[RECORDS TO USE]
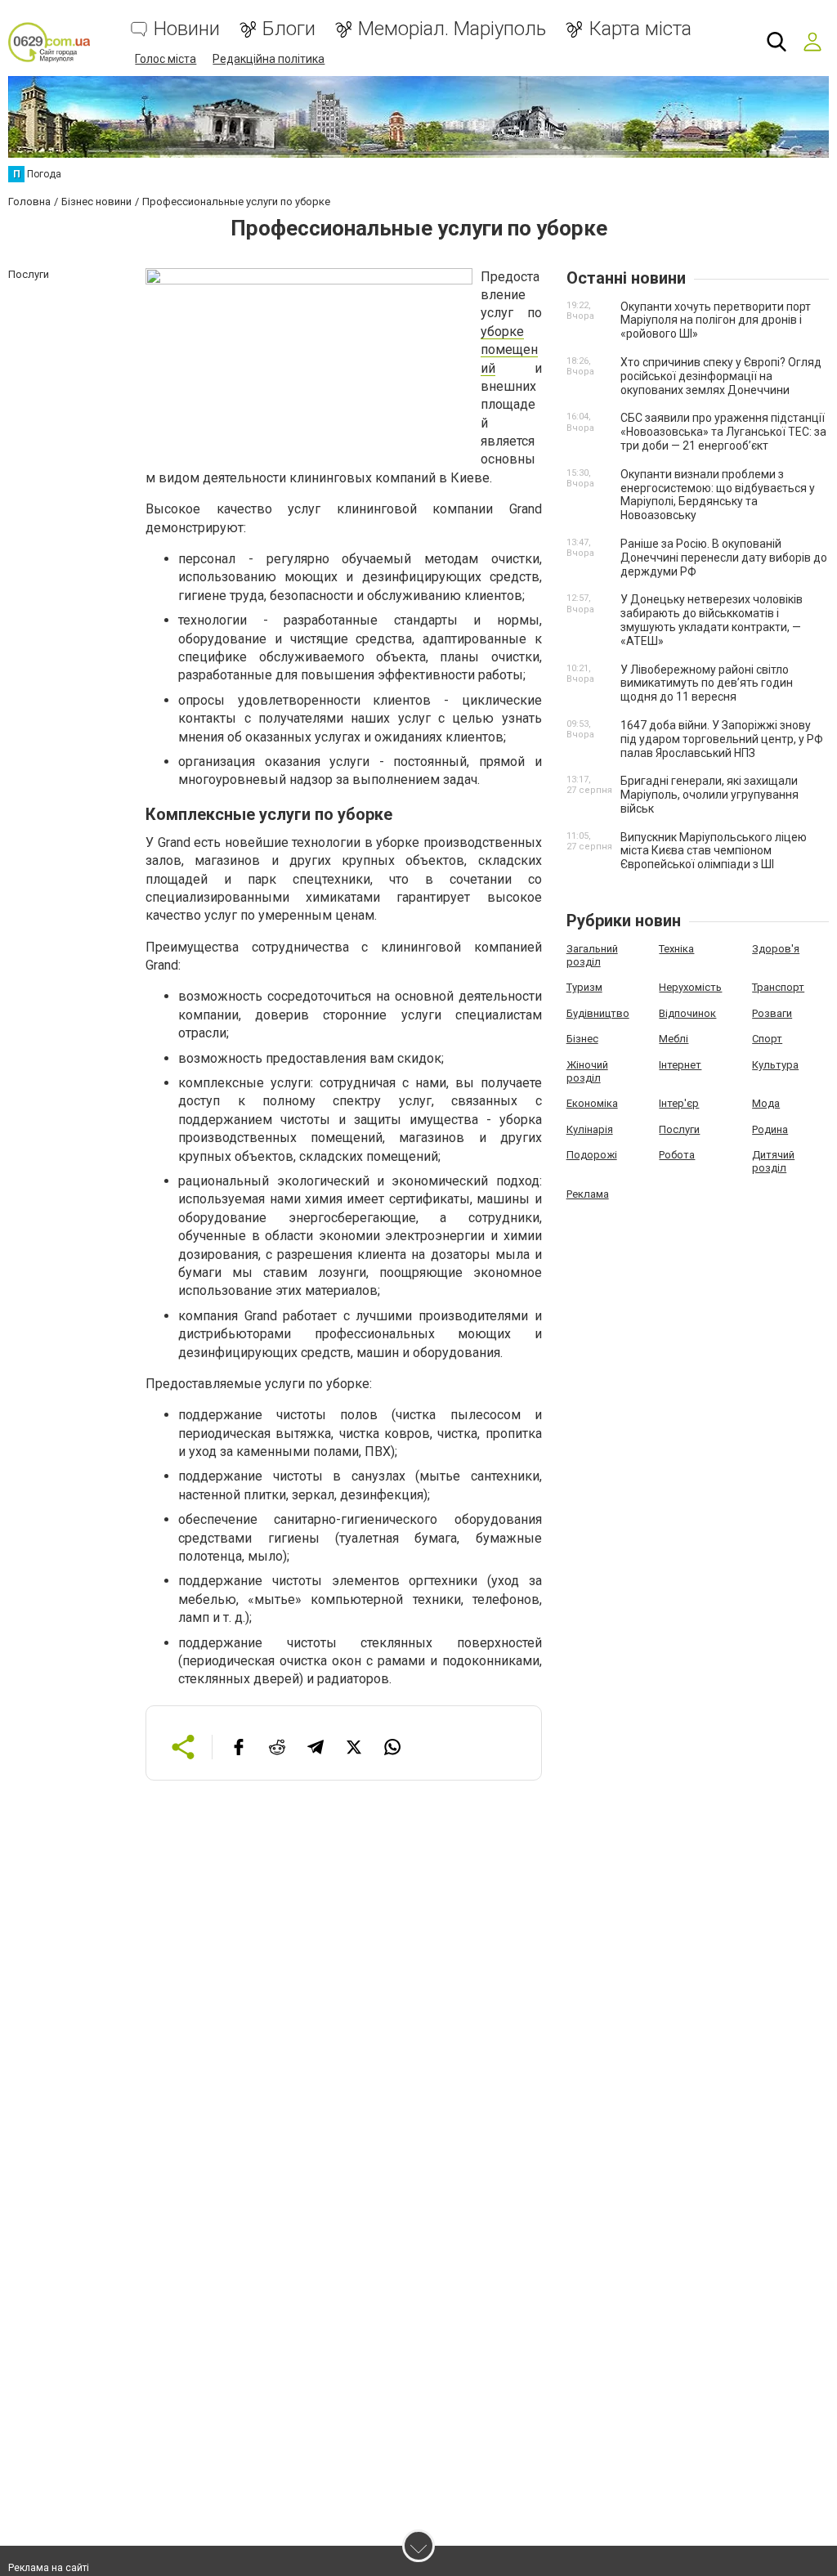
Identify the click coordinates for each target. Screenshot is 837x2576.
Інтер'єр (679, 1103)
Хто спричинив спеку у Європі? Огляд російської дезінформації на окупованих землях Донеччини (720, 376)
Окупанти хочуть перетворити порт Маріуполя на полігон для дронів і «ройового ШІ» (715, 320)
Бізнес (582, 1039)
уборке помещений (509, 350)
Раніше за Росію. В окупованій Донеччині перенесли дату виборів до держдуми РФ (723, 557)
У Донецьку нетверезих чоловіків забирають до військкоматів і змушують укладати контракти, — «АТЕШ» (711, 620)
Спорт (767, 1039)
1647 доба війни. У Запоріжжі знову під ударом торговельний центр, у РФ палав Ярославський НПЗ (721, 739)
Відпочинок (687, 1013)
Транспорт (778, 987)
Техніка (676, 949)
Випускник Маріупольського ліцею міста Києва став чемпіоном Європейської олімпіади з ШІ (713, 851)
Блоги (289, 29)
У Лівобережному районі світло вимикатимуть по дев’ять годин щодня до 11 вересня (706, 683)
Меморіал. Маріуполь (452, 29)
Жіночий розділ (587, 1071)
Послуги (679, 1129)
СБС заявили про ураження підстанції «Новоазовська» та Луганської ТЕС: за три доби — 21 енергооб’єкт (723, 431)
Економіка (592, 1103)
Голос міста (165, 58)
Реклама (587, 1194)
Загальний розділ (592, 955)
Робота (677, 1155)
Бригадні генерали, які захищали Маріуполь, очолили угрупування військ (709, 794)
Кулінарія (589, 1129)
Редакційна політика (269, 58)
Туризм (584, 987)
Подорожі (591, 1155)
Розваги (772, 1013)
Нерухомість (690, 987)
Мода (766, 1103)
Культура (775, 1065)
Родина (770, 1129)
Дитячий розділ (773, 1161)
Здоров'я (775, 949)
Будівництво (597, 1013)
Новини (187, 29)
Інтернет (680, 1065)
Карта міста (640, 29)
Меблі (673, 1039)
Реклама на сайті (48, 2568)
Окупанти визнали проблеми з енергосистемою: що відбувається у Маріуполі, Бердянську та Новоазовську (717, 495)
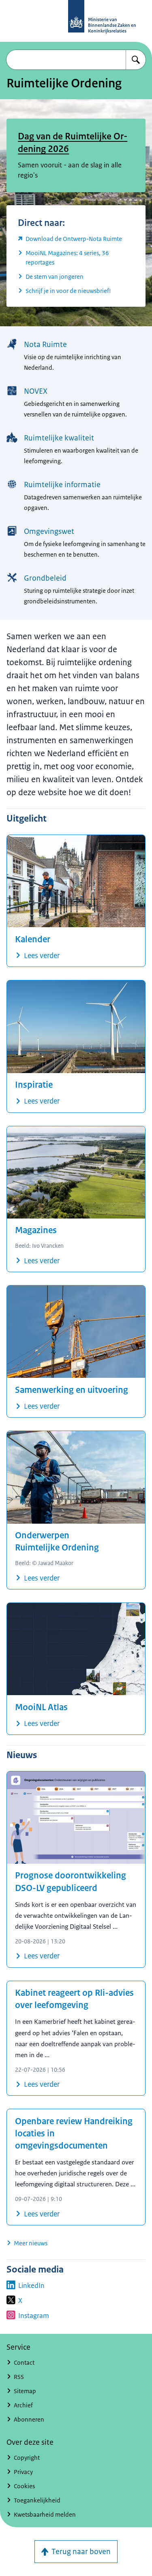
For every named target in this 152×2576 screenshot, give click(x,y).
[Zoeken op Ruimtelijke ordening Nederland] (136, 59)
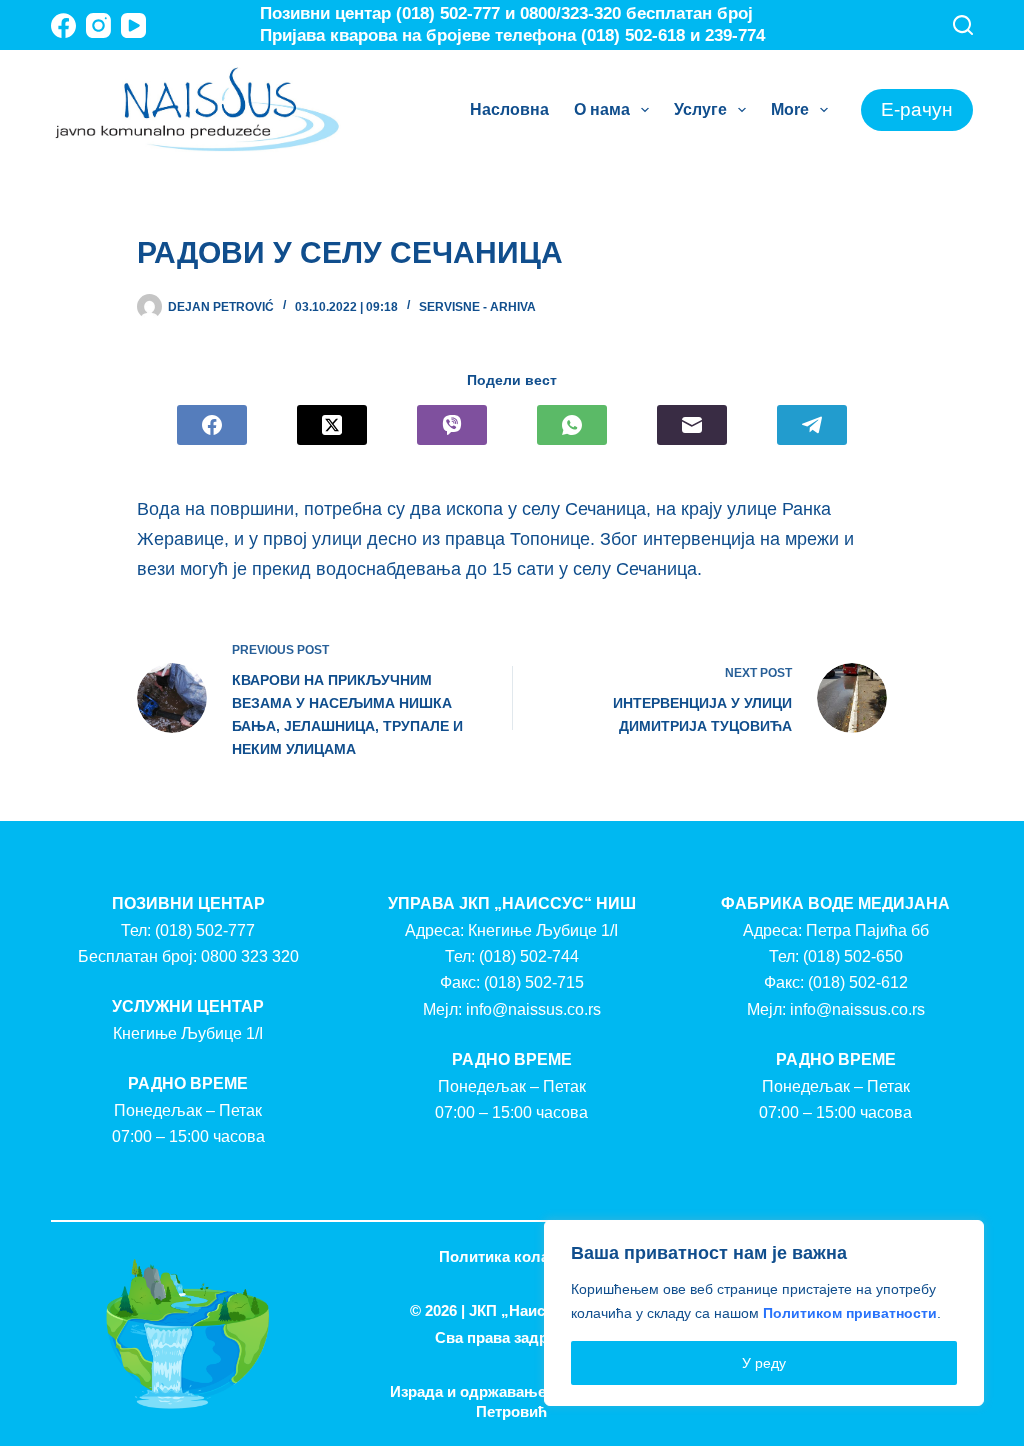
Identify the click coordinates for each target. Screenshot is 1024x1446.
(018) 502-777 (205, 930)
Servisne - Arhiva (477, 307)
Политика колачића (511, 1256)
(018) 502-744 (529, 956)
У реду (764, 1363)
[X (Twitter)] (332, 425)
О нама (602, 109)
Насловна (509, 109)
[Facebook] (63, 25)
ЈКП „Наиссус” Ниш (541, 1310)
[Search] (963, 25)
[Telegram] (812, 425)
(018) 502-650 (853, 956)
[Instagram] (98, 25)
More (790, 109)
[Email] (692, 425)
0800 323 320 (250, 956)
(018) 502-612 (858, 982)
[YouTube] (133, 25)
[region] (764, 1313)
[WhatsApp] (572, 425)
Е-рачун (917, 109)
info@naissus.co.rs (533, 1009)
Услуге (700, 109)
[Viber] (452, 425)
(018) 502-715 (534, 982)
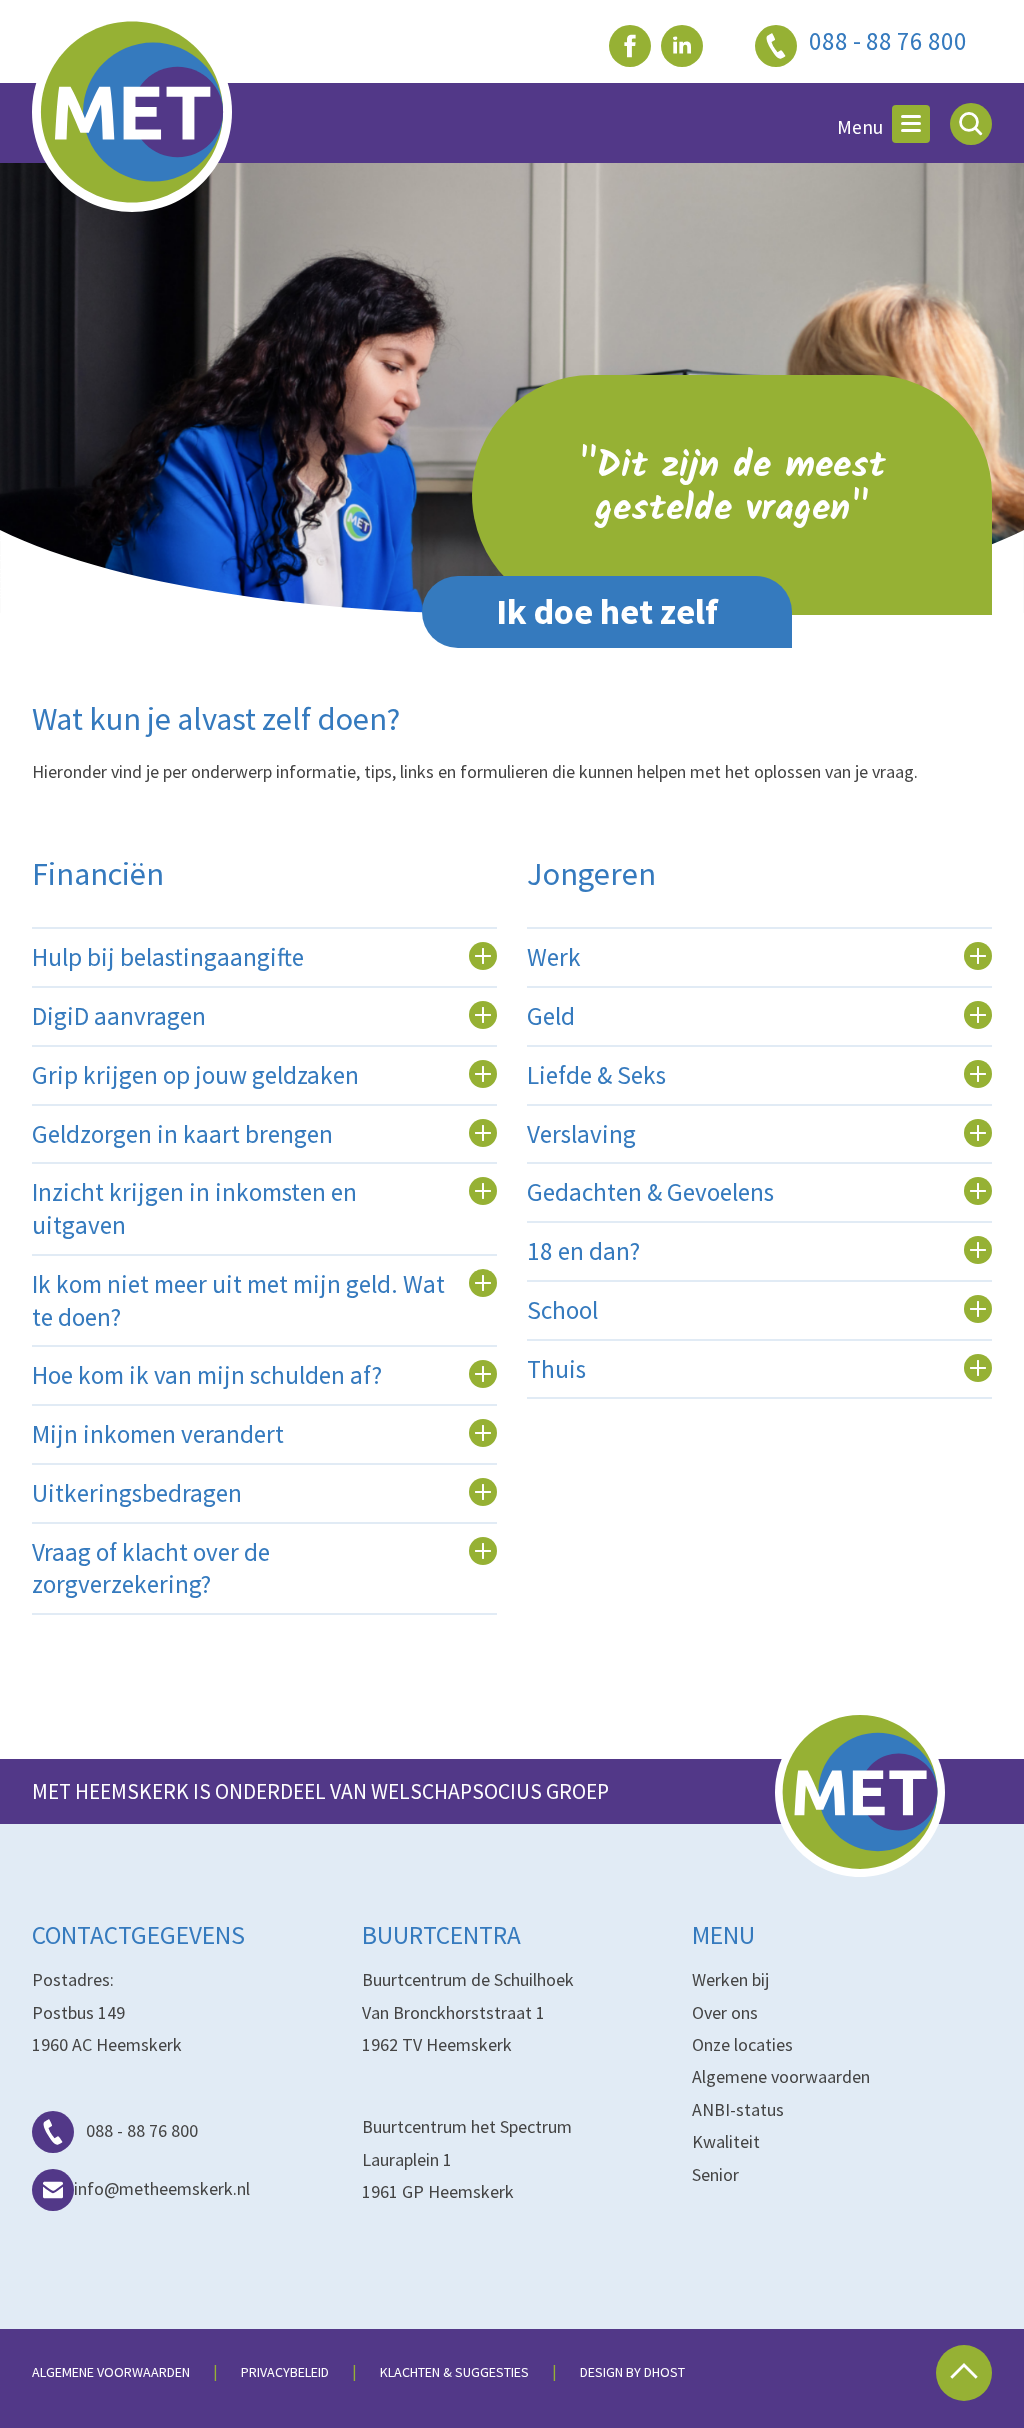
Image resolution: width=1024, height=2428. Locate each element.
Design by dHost (632, 2372)
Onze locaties (742, 2044)
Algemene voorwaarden (781, 2076)
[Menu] (911, 124)
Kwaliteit (726, 2141)
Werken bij (730, 1979)
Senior (715, 2174)
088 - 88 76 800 (142, 2130)
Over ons (725, 2012)
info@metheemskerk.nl (162, 2188)
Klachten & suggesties (454, 2372)
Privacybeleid (285, 2372)
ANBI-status (738, 2109)
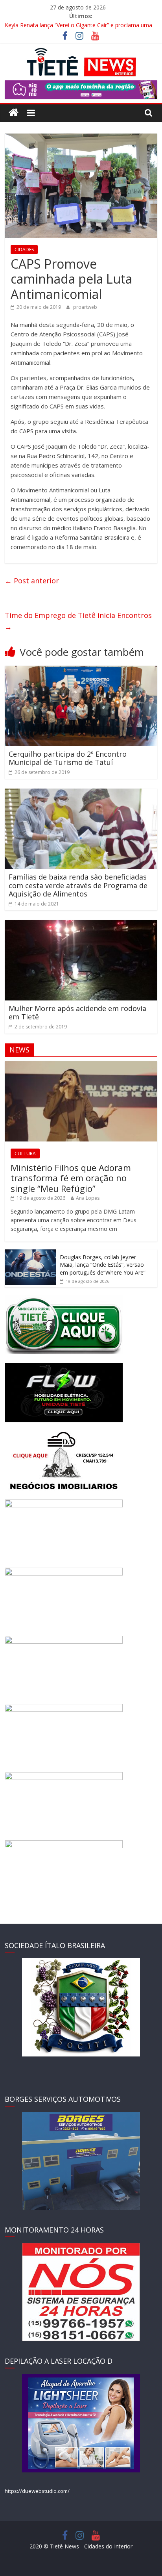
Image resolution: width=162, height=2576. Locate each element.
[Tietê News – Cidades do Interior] (13, 112)
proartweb (85, 307)
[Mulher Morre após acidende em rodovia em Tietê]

[TASK STATEMENT] The output is the records exactly as they read, with no pictures in it.

[ANSWER TO THIS TASK]
Identify the click coordinates for each target. Screenshot is 837x2576.
Інтер'єр (679, 1103)
Хто спричинив спеку у Європі? Огляд російської дезінформації на окупованих землях Донеччини (720, 376)
Окупанти хочуть перетворити порт Маріуполя на полігон для дронів і «ройового ШІ» (715, 320)
Бізнес (582, 1039)
уборке помещений (509, 350)
Раніше за Росію. В окупованій Донеччині перенесли дату виборів до держдуми РФ (723, 557)
У Донецьку нетверезих чоловіків забирають до військкоматів і змушують укладати контракти, — «АТЕШ» (711, 620)
Спорт (767, 1039)
1647 доба війни. У Запоріжжі знову під ударом торговельний центр, у РФ палав Ярославський НПЗ (721, 739)
Відпочинок (687, 1013)
Транспорт (778, 987)
Техніка (676, 949)
Випускник Маріупольського ліцею міста Києва став чемпіоном Європейської олімпіади з ШІ (713, 851)
Блоги (289, 29)
У Лівобережному районі світло вимикатимуть по дев’ять годин щодня до 11 вересня (706, 683)
Меморіал. Маріуполь (452, 29)
Жіночий розділ (587, 1071)
Послуги (679, 1129)
СБС заявили про ураження підстанції «Новоазовська» та Луганської ТЕС: за три доби — 21 енергооб’єкт (723, 431)
Економіка (592, 1103)
Голос міста (165, 58)
Реклама (587, 1194)
Загальний розділ (592, 955)
Робота (677, 1155)
Бригадні генерали, які захищали Маріуполь, очолили угрупування військ (709, 794)
Кулінарія (589, 1129)
Редакційна політика (269, 58)
Туризм (584, 987)
Подорожі (591, 1155)
Розваги (772, 1013)
Нерухомість (690, 987)
Мода (766, 1103)
Культура (775, 1065)
Родина (770, 1129)
Дитячий розділ (773, 1161)
Здоров'я (775, 949)
Будівництво (597, 1013)
Новини (187, 29)
Інтернет (680, 1065)
Карта міста (640, 29)
Меблі (673, 1039)
Реклама на сайті (48, 2568)
Окупанти визнали проблеми з енергосистемою: що відбувається у Маріуполі, Бердянську та Новоазовську (717, 495)
For every named target in this 152×2576 screenshot, give click(x,y).
[Zoeken op Ruimtelijke ordening Nederland] (136, 59)
Identify the click coordinates for each target. Screenshot is 1024x1446.
(018) 502-777 (205, 930)
Servisne - Arhiva (477, 307)
Политика колачића (511, 1256)
(018) 502-744 (529, 956)
У реду (764, 1363)
[X (Twitter)] (332, 425)
О нама (602, 109)
Насловна (509, 109)
[Facebook] (63, 25)
ЈКП „Наиссус” Ниш (541, 1310)
[Search] (963, 25)
[Telegram] (812, 425)
(018) 502-650 (853, 956)
[Instagram] (98, 25)
More (790, 109)
[Email] (692, 425)
0800 323 320 (250, 956)
(018) 502-612 (858, 982)
[YouTube] (133, 25)
[region] (764, 1313)
[WhatsApp] (572, 425)
Е-рачун (917, 109)
info@naissus.co.rs (533, 1009)
Услуге (700, 109)
[Viber] (452, 425)
(018) 502-715 (534, 982)
Image resolution: width=1024, height=2428. Locate each element.
Design by dHost (632, 2372)
Onze locaties (742, 2044)
Algemene voorwaarden (781, 2076)
[Menu] (911, 124)
Kwaliteit (726, 2141)
Werken bij (730, 1979)
Senior (715, 2174)
088 - 88 76 800 (142, 2130)
Over ons (725, 2012)
info@metheemskerk.nl (162, 2188)
Klachten & suggesties (454, 2372)
Privacybeleid (285, 2372)
ANBI-status (738, 2109)
Image resolution: width=162, height=2576. Locate each element.
[Tietê News – Cidades do Interior] (13, 112)
proartweb (85, 307)
[Mulher Morre após acidende em rodovia em Tietê]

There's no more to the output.